Genomic diversity and evolution of Mycobacterium ulcerans revealed by next-generation sequencing

Mycobacterium ulcerans is the causative agent of Buruli ulcer, the third most common mycobacterial disease after tuberculosis and leprosy. It is an emerging infectious disease that afflicts mainly children and youths in West Africa. Little is known about the evolution and transmission mode of M. ulcerans, partially due to the lack of known genetic polymorphisms among isolates, limiting the application of genetic epidemiology. To systematically profile single nucleotide polymorphisms (SNPs), we sequenced the genomes of three M. ulcerans strains using 454 and Solexa technologies. Comparison with the reference genome of the Ghanaian classical lineage isolate Agy99 revealed 26,564 SNPs in a Japanese strain representing the ancestral lineage. Only 173 SNPs were found when comparing Agy99 with two other Ghanaian isolates, which belong to the two other types previously distinguished in Ghana by variable number tandem repeat typing. We further analyzed a collection of Ghanaian strains using the SNPs discovered. With 68 SNP loci, we were able to differentiate 54 strains into 13 distinct SNP haplotypes. The average SNP nucleotide diversity was low (average 0.06-0.09 across 68 SNP loci), and 96% of the SNP locus pairs were in complete linkage disequilibrium. We estimated that the divergence of the M. ulcerans Ghanaian clade from the Japanese strain occurred 394 to 529 thousand years ago. The Ghanaian subtypes diverged about 1000 to 3000 years ago, or even much more recently, because we found evidence that they evolved significantly faster than average. Our results offer significant insight into the evolution of M. ulcerans and provide a comprehensive report on genetic diversity within a highly clonal M. ulcerans population from a Buruli ulcer endemic region, which can facilitate further epidemiological studies of this pathogen through the development of high-resolution tools.

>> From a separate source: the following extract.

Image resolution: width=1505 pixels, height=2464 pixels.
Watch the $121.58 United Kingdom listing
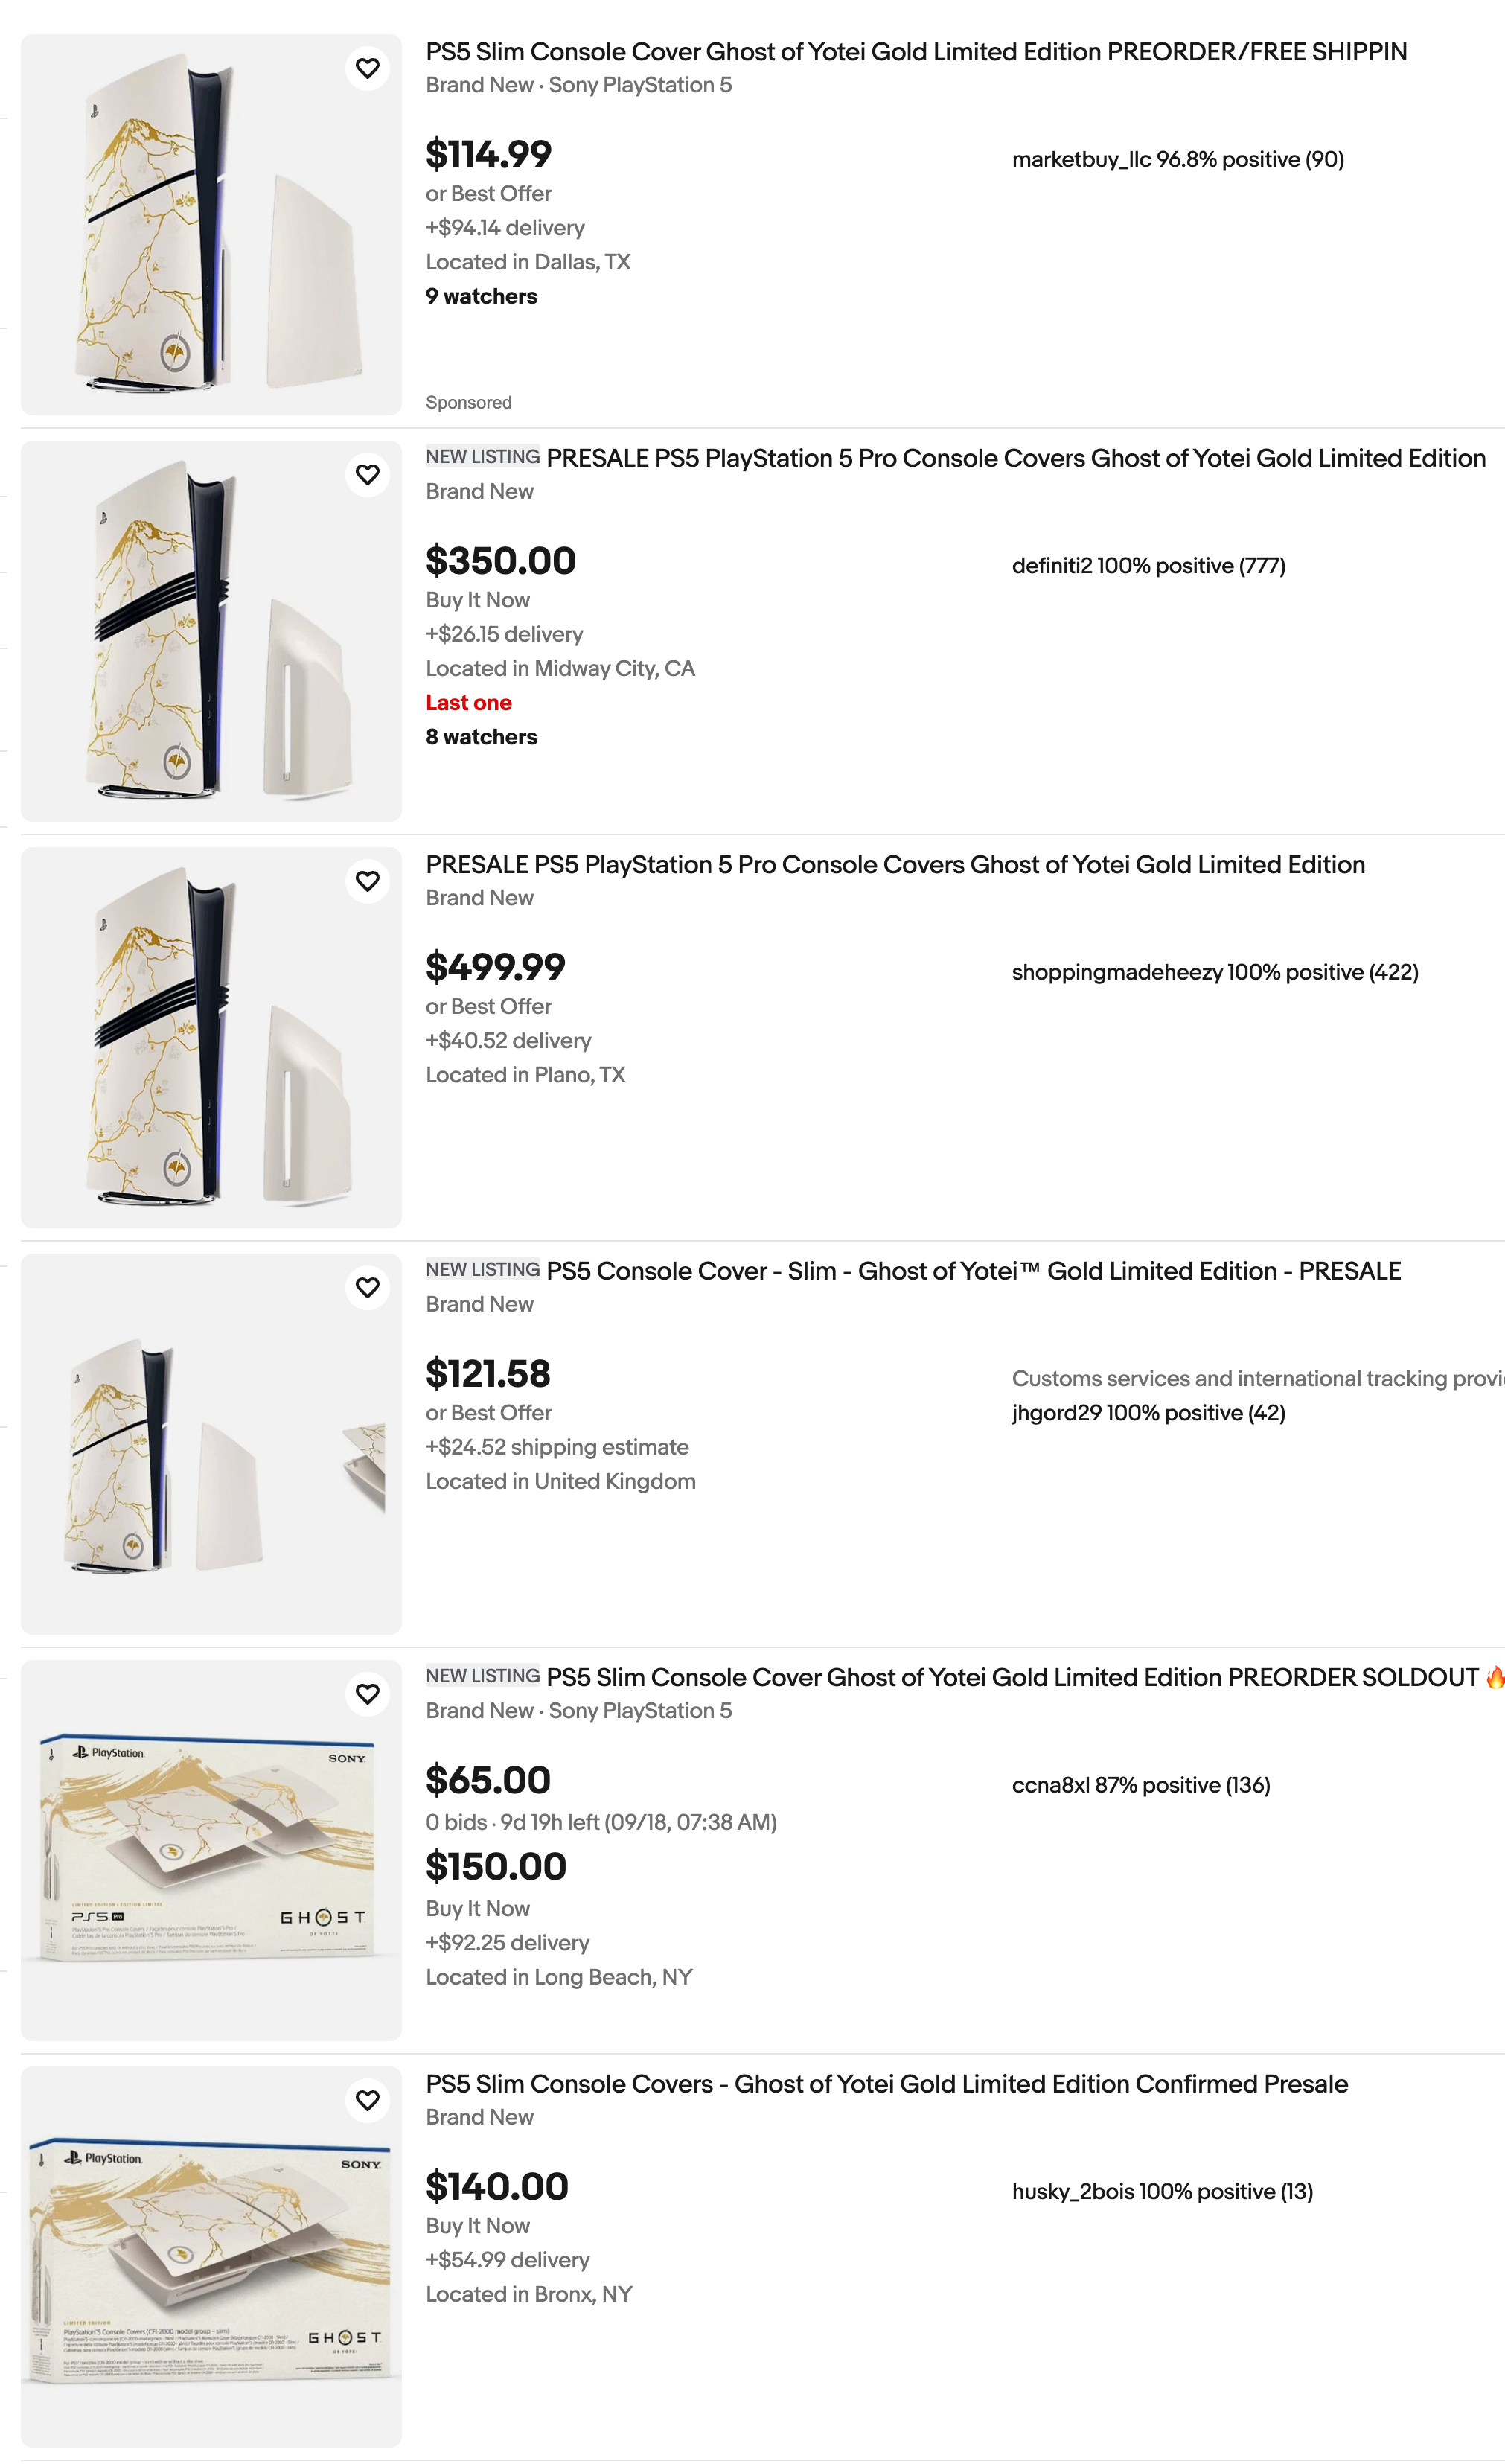click(x=368, y=1287)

溃疡分枝杆菌（Mycobacterium ulcerans）是布鲁里溃疡（Buruli ulcer）的致病原，而布鲁里溃疡是仅次于结核病与麻风病的第三大常见分枝杆菌疾病。该疾病属于新发传染病，主要感染西非地区的儿童与青少年群体。目前学界对溃疡分枝杆菌的演化过程与传播模式所知甚少，部分原因在于分离株间已知的遗传多态性匮乏，这限制了遗传流行病学（genetic epidemiology）的应用。为系统性解析单核苷酸多态性（single nucleotide polymorphisms, SNPs），本研究采用454与Solexa测序技术对3株溃疡分枝杆菌菌株的基因组进行了测序。以代表加纳古典谱系的参考分离株Agy99的基因组作为参考进行比对后，在代表祖先谱系的日本菌株中发现了26564个单核苷酸多态性位点。将Agy99与另外两株加纳分离株进行比对后，仅发现173个单核苷酸多态性位点；这两株分离株属于此前通过可变数目串联重复分型（variable number tandem repeat typing）在加纳区分出的另外两种型别。研究团队进一步利用本次发现的单核苷酸多态性位点对一批加纳菌株开展了分析。通过68个单核苷酸多态性位点，我们可将54株菌株划分为13种不同的单倍型。单核苷酸多态性位点的平均核苷酸多样性较低（68个位点的平均多样性为0.06~0.09），且96%的单核苷酸多态性位点对呈现完全连锁不平衡（linkage disequilibrium）。经估算，溃疡分枝杆菌加纳进化支与日本菌株的分化时间约为39.4万至52.9万年前。加纳亚型的分化时间约为1000至3000年前，甚至更近——研究发现这些亚型的演化速率显著高于平均水平。本研究结果为溃疡分枝杆菌的演化过程提供了重要见解，并全面报道了来自布鲁里溃疡流行区的高度克隆性溃疡分枝杆菌群体的遗传多样性；该研究通过开发高分辨率分析工具，可为该病原菌的后续流行病学研究提供有力支撑。